[Written request 1] Translate the sentence "Repentance should be specific." from the commentary on Christ Presbyterian Church into Spanish.

[Document section]
It’s not enough to relegate women to a new ladies room. The evil monsters who have created and maintained this culture of oppression within Christ Presbyterian Church must be outed—along with the officers who have been complicit in this evil.
So what gifts have been scorned and what steps are Sauls and his session taking to undo this past contempt for their sisters in Christ?
These are serious questions. Repentance should be specific. Must we wait one hundred years before we repent? And demonstrate our repentance by finally electing a woman as Moderator of our General Assembly?
Here’s the thing: CPCN’s “affirming and championing” of women has the smell of a faux repentance masking an attack on the Word of God. Are they repenting, for instance, of having previously believed 1 Timothy 2:8-15, where Paul writes,
Therefore I want the men in every place to pray, lifting up holy hands, without wrath and dissension. Likewise, I want women to adorn themselves with proper clothing, modestly and discreetly, not with braided hair and gold or pearls or costly garments, but rather by means of good works, as is proper for women making a claim to godliness. A woman must quietly receive instruction with entire submissiveness. But I do not allow a woman to teach or exercise authority over a man, but to remain quiet. For it was Adam who was first created, and then Eve. And it was not Adam who was deceived, but the woman being deceived, fell into transgression. But women will be preserved through the bearing of children if they continue in faith and love and sanctity with self-restraint (1 Timothy 2:8-15).

[Extracted entries]
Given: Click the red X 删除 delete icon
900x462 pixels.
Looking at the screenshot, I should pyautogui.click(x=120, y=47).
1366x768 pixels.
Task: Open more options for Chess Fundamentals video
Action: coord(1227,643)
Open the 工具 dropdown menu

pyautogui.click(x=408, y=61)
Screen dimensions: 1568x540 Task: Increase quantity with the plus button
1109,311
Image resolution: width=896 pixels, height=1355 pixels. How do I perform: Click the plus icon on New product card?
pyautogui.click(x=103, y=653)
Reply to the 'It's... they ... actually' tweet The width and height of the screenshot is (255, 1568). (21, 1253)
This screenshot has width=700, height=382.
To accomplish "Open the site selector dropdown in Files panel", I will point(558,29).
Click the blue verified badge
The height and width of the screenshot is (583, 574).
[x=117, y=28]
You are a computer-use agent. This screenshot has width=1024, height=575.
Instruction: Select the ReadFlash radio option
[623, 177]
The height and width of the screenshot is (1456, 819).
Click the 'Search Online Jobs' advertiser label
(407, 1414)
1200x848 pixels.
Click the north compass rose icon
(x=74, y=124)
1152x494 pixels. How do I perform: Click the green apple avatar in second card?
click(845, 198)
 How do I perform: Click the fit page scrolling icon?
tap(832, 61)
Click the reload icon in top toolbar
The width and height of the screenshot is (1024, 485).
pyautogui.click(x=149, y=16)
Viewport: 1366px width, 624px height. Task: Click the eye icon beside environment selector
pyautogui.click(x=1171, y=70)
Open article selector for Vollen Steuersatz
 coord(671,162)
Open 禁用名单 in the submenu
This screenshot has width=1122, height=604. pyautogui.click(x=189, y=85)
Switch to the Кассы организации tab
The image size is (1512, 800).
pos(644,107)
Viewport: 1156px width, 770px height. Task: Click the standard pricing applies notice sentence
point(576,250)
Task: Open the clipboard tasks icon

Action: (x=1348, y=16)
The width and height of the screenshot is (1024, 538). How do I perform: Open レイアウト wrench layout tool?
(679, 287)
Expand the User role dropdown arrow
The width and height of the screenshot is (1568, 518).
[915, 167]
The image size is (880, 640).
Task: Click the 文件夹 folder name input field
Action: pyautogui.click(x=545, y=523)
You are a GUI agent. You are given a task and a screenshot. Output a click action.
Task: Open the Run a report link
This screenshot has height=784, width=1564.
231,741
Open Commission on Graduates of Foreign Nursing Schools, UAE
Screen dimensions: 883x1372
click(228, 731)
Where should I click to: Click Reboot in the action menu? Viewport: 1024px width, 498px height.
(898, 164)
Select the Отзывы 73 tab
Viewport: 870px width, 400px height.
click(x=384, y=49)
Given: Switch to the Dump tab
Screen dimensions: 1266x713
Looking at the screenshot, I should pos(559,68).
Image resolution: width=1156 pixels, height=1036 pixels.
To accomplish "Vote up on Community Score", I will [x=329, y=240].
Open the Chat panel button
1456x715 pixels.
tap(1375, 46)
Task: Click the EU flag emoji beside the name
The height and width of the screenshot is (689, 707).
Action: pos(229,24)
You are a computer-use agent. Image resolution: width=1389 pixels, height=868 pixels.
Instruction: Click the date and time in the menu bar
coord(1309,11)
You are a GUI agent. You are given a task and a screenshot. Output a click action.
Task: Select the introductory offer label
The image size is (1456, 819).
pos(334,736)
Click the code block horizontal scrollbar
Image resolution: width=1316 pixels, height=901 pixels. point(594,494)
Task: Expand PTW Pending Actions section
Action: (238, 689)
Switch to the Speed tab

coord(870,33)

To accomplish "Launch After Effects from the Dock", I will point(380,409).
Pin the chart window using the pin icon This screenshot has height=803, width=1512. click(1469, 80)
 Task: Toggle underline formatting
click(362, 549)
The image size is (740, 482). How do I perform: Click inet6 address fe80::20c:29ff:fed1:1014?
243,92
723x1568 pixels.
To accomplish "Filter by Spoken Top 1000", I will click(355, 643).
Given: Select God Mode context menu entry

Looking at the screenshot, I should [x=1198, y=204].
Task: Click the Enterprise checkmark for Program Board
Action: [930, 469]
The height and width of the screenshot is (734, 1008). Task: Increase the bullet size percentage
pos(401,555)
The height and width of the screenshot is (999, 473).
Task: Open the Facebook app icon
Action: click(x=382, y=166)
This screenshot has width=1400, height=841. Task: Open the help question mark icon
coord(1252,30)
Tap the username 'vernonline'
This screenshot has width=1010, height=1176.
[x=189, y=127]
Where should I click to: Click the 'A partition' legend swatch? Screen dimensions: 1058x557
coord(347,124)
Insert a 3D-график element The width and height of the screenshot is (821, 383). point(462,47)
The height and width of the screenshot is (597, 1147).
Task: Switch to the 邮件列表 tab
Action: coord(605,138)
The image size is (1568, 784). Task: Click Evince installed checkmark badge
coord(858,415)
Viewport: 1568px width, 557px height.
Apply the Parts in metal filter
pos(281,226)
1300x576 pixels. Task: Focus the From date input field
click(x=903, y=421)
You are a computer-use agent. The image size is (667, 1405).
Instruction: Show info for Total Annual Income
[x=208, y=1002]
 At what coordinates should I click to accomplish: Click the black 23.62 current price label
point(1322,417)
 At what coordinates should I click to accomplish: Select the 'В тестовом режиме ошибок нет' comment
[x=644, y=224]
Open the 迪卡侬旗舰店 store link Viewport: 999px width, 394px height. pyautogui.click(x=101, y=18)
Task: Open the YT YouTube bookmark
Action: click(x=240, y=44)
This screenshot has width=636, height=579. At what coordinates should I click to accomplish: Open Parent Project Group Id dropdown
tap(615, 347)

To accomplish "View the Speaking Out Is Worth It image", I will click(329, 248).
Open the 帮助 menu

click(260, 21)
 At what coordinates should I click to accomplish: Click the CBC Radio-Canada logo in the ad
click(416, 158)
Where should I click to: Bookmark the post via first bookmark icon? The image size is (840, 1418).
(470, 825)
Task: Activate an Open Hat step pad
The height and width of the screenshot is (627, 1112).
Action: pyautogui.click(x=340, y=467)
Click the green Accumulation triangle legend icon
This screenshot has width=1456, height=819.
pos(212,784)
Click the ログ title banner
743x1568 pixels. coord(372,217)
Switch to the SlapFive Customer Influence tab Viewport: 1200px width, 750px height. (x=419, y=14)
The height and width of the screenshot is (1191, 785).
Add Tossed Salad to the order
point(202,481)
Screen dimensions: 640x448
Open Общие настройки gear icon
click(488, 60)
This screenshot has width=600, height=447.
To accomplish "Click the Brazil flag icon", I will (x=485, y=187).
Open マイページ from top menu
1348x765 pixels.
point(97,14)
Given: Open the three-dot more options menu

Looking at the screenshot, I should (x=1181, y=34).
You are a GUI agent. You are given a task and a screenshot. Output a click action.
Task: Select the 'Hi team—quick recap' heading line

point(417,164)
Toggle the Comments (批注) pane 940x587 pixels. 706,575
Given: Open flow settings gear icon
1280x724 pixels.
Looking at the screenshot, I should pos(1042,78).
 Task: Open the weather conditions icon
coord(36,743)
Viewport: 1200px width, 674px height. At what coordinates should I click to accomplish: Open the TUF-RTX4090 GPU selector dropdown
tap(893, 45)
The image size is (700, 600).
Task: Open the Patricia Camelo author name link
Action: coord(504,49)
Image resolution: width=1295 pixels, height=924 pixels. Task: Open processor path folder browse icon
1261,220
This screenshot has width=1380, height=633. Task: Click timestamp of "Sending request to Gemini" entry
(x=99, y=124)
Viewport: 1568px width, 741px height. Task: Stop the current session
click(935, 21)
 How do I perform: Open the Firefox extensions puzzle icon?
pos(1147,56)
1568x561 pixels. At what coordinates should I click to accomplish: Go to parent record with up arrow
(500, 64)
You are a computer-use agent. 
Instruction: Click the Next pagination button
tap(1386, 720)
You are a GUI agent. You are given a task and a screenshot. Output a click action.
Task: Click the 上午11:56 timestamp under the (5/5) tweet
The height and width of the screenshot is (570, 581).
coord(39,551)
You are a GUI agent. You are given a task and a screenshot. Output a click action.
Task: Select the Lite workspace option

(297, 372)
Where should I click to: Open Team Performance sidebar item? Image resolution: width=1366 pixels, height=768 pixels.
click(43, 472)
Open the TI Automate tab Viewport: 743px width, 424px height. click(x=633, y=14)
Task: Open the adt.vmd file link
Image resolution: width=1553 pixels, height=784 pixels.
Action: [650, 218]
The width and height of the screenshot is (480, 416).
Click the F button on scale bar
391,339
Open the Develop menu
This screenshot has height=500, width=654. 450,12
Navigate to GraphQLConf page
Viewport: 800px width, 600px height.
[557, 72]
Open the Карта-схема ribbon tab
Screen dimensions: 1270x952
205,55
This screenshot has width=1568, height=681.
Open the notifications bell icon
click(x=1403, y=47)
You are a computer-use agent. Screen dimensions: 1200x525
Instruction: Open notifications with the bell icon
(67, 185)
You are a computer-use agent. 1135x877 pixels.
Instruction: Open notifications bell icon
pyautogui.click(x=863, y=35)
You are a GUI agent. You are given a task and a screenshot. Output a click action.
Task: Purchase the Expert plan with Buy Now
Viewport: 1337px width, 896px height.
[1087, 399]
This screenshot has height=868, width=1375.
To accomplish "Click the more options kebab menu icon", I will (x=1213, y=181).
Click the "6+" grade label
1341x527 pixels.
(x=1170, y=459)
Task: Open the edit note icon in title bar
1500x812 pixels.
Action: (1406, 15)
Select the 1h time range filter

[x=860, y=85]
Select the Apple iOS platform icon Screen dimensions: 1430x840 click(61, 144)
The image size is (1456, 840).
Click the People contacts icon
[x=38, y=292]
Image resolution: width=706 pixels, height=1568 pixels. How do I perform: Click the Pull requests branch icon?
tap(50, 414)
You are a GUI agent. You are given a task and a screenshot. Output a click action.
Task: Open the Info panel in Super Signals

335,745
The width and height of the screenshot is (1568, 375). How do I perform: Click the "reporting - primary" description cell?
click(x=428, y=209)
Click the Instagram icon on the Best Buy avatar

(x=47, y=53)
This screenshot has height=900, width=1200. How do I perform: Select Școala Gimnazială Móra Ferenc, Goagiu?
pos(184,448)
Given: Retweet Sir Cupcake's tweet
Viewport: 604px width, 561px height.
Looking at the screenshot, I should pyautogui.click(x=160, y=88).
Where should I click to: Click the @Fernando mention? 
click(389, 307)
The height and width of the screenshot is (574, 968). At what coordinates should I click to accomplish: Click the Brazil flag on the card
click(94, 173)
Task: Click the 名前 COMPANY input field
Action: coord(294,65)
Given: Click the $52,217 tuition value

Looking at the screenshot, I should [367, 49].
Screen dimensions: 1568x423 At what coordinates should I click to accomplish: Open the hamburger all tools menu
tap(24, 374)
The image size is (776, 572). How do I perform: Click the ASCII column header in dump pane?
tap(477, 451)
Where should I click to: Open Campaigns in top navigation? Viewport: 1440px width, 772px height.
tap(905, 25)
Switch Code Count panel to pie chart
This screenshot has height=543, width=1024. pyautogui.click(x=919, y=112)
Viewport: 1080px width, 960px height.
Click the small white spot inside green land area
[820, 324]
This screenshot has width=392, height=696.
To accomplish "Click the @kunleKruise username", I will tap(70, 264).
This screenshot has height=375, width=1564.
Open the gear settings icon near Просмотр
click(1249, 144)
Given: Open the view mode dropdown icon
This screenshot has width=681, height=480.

[Written request 2] In the records, transcribe the lines between the one containing "Task: Activate an Open Hat step pad" and the one containing "coord(39,551)", including both.

[Final result 1] El arrepentimiento debe ser específico.

[Final result 2]
Task: Activate an Open Hat step pad
The height and width of the screenshot is (627, 1112).
Action: pyautogui.click(x=340, y=467)
Click the green Accumulation triangle legend icon
This screenshot has width=1456, height=819.
pos(212,784)
Click the ログ title banner
743x1568 pixels. coord(372,217)
Switch to the SlapFive Customer Influence tab Viewport: 1200px width, 750px height. (x=419, y=14)
The height and width of the screenshot is (1191, 785).
Add Tossed Salad to the order
point(202,481)
Screen dimensions: 640x448
Open Общие настройки gear icon
click(488, 60)
This screenshot has width=600, height=447.
To accomplish "Click the Brazil flag icon", I will (x=485, y=187).
Open マイページ from top menu
1348x765 pixels.
point(97,14)
Given: Open the three-dot more options menu

Looking at the screenshot, I should (x=1181, y=34).
You are a GUI agent. You are given a task and a screenshot. Output a click action.
Task: Select the 'Hi team—quick recap' heading line

point(417,164)
Toggle the Comments (批注) pane 940x587 pixels. 706,575
Given: Open flow settings gear icon
1280x724 pixels.
Looking at the screenshot, I should pos(1042,78).
 Task: Open the weather conditions icon
coord(36,743)
Viewport: 1200px width, 674px height. At what coordinates should I click to accomplish: Open the TUF-RTX4090 GPU selector dropdown
tap(893, 45)
The image size is (700, 600).
Task: Open the Patricia Camelo author name link
Action: coord(504,49)
Image resolution: width=1295 pixels, height=924 pixels. Task: Open processor path folder browse icon
1261,220
This screenshot has width=1380, height=633. Task: Click timestamp of "Sending request to Gemini" entry
(x=99, y=124)
Viewport: 1568px width, 741px height. Task: Stop the current session
click(935, 21)
 How do I perform: Open the Firefox extensions puzzle icon?
pos(1147,56)
1568x561 pixels. At what coordinates should I click to accomplish: Go to parent record with up arrow
(500, 64)
You are a computer-use agent. 
Instruction: Click the Next pagination button
tap(1386, 720)
You are a GUI agent. You are given a task and a screenshot. Output a click action.
Task: Click the 上午11:56 timestamp under the (5/5) tweet
The height and width of the screenshot is (570, 581).
coord(39,551)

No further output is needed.